# [Task statement]
For the word "computer", search the records and show each line in which it occurs.

# [Records provided]
+ + +

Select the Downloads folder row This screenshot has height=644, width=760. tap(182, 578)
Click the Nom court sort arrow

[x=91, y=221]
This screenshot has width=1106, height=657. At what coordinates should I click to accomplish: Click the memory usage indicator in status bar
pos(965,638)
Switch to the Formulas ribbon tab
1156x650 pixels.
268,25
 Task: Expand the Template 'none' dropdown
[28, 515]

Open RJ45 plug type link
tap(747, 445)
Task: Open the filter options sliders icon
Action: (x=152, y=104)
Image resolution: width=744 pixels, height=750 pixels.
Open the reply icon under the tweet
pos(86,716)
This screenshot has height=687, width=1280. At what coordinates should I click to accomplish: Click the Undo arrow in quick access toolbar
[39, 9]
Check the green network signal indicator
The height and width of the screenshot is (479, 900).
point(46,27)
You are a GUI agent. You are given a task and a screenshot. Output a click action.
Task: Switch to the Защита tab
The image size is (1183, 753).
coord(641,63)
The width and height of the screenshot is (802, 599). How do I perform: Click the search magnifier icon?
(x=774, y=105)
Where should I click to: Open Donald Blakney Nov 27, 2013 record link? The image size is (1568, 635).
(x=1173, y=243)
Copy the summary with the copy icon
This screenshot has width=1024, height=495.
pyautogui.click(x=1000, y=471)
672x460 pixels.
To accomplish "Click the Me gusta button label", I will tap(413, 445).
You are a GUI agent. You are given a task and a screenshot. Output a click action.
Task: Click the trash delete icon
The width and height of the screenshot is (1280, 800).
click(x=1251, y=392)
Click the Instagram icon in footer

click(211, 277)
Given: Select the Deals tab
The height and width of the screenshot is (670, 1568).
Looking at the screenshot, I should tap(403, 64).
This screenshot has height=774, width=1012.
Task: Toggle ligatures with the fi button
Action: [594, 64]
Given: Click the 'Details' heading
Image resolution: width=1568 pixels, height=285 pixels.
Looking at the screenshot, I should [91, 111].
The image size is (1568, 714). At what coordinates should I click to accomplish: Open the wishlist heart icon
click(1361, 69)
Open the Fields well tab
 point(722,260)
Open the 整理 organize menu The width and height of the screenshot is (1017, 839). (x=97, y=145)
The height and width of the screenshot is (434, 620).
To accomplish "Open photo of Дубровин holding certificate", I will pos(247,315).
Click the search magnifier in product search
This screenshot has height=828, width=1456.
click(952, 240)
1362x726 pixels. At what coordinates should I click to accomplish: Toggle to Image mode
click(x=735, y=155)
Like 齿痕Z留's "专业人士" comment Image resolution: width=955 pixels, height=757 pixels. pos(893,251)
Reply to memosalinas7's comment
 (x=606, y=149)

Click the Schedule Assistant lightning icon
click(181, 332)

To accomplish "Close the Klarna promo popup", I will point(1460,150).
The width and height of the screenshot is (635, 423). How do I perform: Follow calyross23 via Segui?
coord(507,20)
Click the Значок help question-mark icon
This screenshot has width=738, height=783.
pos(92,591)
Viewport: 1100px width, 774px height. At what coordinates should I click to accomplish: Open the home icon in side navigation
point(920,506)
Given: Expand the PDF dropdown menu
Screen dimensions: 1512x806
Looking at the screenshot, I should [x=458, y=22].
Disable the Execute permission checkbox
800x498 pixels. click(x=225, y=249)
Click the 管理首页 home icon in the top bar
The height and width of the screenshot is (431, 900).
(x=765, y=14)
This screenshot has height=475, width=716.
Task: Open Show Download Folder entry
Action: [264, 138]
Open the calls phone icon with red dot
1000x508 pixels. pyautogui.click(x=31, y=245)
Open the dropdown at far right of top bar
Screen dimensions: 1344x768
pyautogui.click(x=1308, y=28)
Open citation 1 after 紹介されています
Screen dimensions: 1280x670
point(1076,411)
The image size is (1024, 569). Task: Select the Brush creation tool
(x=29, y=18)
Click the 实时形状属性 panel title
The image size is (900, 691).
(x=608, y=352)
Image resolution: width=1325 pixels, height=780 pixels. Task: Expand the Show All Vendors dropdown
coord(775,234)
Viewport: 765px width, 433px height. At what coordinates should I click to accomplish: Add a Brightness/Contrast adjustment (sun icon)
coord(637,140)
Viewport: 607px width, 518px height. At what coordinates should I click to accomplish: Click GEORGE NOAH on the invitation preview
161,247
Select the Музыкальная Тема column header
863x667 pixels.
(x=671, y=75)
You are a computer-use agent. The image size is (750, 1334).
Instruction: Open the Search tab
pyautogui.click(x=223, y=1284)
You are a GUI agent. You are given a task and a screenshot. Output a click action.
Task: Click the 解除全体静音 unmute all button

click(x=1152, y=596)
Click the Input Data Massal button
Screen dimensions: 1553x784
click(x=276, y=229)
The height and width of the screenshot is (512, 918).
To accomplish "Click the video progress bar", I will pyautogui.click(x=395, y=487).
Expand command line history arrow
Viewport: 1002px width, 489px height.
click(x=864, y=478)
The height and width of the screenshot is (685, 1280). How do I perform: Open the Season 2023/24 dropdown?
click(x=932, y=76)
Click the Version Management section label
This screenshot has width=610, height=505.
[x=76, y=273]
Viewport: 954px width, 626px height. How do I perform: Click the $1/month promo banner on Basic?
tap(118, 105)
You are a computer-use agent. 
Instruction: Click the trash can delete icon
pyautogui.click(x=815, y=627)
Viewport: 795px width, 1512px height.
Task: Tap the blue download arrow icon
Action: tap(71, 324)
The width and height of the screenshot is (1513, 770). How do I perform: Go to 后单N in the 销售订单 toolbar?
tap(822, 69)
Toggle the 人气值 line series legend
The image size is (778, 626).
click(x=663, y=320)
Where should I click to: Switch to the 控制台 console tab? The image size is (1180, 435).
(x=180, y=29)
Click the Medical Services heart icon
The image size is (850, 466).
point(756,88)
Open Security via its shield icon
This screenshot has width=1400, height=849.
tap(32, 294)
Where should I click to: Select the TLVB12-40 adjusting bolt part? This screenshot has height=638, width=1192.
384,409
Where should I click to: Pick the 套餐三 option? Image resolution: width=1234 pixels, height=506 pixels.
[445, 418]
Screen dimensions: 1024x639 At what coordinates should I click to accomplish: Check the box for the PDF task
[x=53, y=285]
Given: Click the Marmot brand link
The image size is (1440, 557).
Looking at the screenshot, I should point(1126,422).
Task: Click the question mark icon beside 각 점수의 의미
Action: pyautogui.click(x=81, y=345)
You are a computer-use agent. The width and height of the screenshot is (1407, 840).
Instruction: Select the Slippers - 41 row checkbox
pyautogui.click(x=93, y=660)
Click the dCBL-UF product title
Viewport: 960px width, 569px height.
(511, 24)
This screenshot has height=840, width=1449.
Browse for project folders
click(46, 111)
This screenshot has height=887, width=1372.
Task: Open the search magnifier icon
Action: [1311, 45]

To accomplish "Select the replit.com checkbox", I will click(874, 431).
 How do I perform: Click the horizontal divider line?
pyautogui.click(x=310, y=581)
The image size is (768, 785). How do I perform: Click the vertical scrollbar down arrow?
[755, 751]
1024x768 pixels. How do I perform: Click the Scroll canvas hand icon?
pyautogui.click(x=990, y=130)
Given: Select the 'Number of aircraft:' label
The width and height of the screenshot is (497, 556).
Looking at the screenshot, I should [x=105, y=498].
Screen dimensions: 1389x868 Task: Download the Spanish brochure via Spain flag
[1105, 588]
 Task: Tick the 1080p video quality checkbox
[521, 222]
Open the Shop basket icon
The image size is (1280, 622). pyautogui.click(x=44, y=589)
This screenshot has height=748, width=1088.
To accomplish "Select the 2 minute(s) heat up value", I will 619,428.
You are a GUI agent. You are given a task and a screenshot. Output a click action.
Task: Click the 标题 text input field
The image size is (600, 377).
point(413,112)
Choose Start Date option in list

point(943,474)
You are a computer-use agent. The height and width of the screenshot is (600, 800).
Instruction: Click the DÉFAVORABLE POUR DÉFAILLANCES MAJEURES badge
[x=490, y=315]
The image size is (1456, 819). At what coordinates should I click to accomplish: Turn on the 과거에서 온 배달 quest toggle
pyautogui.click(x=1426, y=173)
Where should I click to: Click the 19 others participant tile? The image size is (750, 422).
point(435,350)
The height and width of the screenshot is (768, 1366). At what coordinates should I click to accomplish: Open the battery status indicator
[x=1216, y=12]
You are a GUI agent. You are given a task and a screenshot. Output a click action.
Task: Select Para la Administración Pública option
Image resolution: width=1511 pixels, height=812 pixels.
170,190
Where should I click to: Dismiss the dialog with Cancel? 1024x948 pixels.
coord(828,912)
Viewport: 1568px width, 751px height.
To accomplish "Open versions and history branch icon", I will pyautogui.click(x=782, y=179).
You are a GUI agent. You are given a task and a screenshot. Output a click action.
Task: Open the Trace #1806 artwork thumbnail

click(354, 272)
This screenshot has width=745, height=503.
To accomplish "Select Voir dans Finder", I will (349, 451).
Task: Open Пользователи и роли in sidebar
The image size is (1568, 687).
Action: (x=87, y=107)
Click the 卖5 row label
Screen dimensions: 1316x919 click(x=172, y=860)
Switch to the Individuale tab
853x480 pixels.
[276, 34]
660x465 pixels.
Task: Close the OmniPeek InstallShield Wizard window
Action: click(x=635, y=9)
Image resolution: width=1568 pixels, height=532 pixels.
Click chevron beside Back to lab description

+ + +

# [Your solution]
You are a computer-use agent. The image size is (750, 1334).
You are a computer-use agent. 
You are a computer-use agent. The width and height of the screenshot is (1407, 840).
You are a computer-use agent. The height and width of the screenshot is (600, 800).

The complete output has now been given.